Saat ini, keberadaan esports sebagai salah satu cabang olahraga yang dipertandingan memang masih banyak dipertanyakan. Namun, perlahan namun pasti kini banyak negara yang mulai melirik esports sebagai sebuah industri besar untuk meningkatkan kesejahteraan bangsanya.

Setelah beberapa negara serius meningkatkan kualitas esports di dalam negeri masing-masing, hingga kabar terakhir dari Kementerian Budaya Denmark mengaku tengah mempersiapkan strategi dan badan khusus, kini giliran negara Eropa lainnya yang mulai serius menggeluti esports, yaitu Malta.

Negara kepulauan kecil yang berbatasan dengan Italia Selatan itu mengumumkan visi mereka ke depannya dalam mendukung industri esports lokalnya, bahkan menargetkan bahwa cabang ini akan menjadi sumber Produk Domestik Bruto (PDB) mereka.

Pada Rabu (22/5/19), Perdana Menteri Malta, Joseph Muscat, mengungkapkan visinya tersebut dalam acara bertajuk “Visi Malta untuk Pengembangan Video Game dan Esports”. Untuk menunjukkan keseriusannya, Malta bahkan telah menggandeng perusahaan esports terbesar dunia saat ini, Electronic Sports League (ESL).

Joseph Muscat mengungkapkan bahwa visi ini memiliki tujuan utama, yaitu membuka jalan yang lebih lebar bagi pertumbuhan esports di Malta yang dipercaya akan memiliki potensi dan kontribusi besar bagi negara dalam hal ekonomi karena menciptakan lapangan pekerjaan baru.

“Strategi ini tidak akan menyembunyikan ambisi utamanya. Kami akan mengatakan bahwa dalam satu dekade kedepan, kami ingin sektor ini memberikan kontribusi sebesar 1% dari PDB kami,” ucap Muscat seperti dikutip dari Independent.

“Kami ingin bidang ini melibatkan 2.200 hingga 3.000 jiwa. Ini adalah tujuan yang jelas dan telah kami tetapkan secara terbuka. Ada banyak cara di mana kita akan bekerja sama,” katanya.

Sekretaris Parlemen Malta, Silvio Schembri, juga mengatakan bahwa langkah utama yang diambil pihaknya adalah memberi sarana kepada para pemain yang sudah ada dan melancakan regenerasi.

“Setelah berdiskusi dengan pemangku kepentingan utama, kami berupaya untuk mengambil insiatif edukasi secara signifikan demi mempertahankan talenta-talenta yang sudah ada, memenuhi kebutuhan industri, dan memperlancar regenerasi dalam mengejar karier di sektor yang tengah berkembang ini, yang diharapkan akan terus tumbuh pada tahun-tahun berikutnya,” ucap Silvio Schembri.

Pemerintah Malta juga akan menggandeng organisasi-organisasi lokal untuk mengatur skema beasiswa, berinvestasi dalam pembinaan esports, serta membangun pusat pengembangan dan riset video game.

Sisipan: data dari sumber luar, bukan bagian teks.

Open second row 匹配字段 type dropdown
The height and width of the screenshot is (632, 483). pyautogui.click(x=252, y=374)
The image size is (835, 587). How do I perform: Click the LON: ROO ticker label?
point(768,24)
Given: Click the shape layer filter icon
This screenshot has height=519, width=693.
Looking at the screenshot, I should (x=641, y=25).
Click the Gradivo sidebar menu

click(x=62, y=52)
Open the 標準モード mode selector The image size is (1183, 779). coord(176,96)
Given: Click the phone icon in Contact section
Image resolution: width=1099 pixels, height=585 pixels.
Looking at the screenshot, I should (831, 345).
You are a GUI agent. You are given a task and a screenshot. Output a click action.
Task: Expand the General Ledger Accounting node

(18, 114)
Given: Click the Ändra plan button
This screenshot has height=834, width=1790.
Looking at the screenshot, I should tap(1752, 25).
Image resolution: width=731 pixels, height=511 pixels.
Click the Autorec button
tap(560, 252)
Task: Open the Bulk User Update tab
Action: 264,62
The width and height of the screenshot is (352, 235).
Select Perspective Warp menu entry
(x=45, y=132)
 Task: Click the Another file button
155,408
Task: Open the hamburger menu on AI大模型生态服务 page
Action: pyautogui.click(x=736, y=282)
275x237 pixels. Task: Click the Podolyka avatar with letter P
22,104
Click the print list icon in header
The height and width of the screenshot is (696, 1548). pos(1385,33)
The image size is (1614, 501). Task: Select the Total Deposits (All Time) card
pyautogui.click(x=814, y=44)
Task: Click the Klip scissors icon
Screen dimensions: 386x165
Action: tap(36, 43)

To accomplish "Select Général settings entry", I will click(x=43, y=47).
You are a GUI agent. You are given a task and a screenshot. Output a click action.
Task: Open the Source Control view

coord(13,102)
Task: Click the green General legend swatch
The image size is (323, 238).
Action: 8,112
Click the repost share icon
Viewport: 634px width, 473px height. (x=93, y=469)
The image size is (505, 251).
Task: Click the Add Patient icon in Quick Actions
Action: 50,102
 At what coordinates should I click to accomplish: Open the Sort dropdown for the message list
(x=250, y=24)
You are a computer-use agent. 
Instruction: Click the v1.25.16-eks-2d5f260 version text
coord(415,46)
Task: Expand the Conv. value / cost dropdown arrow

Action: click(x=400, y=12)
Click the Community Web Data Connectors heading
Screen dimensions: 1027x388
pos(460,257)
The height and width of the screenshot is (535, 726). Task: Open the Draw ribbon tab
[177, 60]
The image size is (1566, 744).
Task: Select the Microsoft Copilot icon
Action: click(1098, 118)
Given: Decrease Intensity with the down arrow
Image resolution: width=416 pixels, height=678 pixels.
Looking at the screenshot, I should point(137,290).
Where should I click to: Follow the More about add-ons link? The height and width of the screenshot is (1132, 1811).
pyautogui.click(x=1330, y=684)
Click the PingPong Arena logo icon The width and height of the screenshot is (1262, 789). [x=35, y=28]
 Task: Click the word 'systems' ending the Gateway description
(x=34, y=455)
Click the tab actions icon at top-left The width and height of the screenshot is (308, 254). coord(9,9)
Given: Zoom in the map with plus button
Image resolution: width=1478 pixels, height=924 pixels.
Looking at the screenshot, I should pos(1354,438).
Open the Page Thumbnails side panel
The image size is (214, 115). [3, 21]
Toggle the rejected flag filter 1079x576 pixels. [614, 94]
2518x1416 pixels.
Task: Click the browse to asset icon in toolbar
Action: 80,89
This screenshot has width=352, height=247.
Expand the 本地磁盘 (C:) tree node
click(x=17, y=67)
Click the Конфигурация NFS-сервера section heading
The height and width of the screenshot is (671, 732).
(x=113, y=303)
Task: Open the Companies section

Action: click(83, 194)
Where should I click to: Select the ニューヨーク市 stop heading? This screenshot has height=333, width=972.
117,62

Selain itu, Malta juga mengumumkan akan mendukung pembangunan ekosistem esports lokal untuk menarik minat kompetisi internasional. Hal ini lah yang mendasari mereka bekerja sama dengan ESL.

“Kami di ESL memiliki misi utama untuk menciptakan ekosistem esport dan kami sangat senang bisa melakukannya di sini dengan dukungan langsung dari Pemerintah Malta,” ucap Ralf Reichert, CEO dari ESL.